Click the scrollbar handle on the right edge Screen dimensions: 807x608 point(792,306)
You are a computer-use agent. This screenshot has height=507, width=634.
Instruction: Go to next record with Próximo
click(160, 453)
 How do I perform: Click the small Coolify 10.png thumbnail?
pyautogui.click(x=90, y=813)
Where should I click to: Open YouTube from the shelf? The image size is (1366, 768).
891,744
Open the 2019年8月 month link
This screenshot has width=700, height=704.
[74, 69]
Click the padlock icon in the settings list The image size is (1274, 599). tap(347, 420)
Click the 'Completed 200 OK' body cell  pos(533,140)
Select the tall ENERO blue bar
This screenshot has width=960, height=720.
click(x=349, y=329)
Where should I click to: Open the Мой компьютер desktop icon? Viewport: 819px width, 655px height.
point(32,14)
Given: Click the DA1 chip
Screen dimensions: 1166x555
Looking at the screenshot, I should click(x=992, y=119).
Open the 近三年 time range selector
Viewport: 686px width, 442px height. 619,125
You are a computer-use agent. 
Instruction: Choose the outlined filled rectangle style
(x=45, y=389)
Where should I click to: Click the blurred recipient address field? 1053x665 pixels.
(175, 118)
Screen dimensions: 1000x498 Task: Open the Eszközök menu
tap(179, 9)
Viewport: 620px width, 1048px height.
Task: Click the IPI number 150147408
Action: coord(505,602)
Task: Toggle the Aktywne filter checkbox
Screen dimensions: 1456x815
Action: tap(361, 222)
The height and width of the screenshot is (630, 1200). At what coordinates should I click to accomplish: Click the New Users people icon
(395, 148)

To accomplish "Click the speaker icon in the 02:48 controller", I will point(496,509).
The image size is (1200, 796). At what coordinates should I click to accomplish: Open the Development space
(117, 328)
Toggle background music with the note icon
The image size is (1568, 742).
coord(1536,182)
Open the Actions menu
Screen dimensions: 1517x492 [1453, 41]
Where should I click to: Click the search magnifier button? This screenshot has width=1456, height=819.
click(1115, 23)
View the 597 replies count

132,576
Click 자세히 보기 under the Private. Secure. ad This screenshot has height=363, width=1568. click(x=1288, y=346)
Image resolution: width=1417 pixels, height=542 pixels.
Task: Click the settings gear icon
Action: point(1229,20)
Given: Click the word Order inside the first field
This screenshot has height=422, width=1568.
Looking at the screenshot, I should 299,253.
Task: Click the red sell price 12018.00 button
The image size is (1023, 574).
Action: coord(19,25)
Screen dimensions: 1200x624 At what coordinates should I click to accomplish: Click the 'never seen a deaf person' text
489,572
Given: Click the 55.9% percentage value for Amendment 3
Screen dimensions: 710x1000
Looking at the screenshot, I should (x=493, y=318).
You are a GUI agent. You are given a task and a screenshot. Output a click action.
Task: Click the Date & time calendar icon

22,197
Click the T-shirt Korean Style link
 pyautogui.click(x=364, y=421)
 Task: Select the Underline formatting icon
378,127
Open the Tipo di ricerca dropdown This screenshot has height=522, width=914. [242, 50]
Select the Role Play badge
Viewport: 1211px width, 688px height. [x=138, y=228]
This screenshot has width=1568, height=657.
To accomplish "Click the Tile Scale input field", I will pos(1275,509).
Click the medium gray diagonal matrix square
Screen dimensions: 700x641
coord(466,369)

PROBLEM: Return each line of the material above that holds the string "will".

ANSWER BOX:
To accomplish "Click the speaker icon in the 02:48 controller", I will point(496,509).
To accomplish "Click the Tile Scale input field", I will pos(1275,509).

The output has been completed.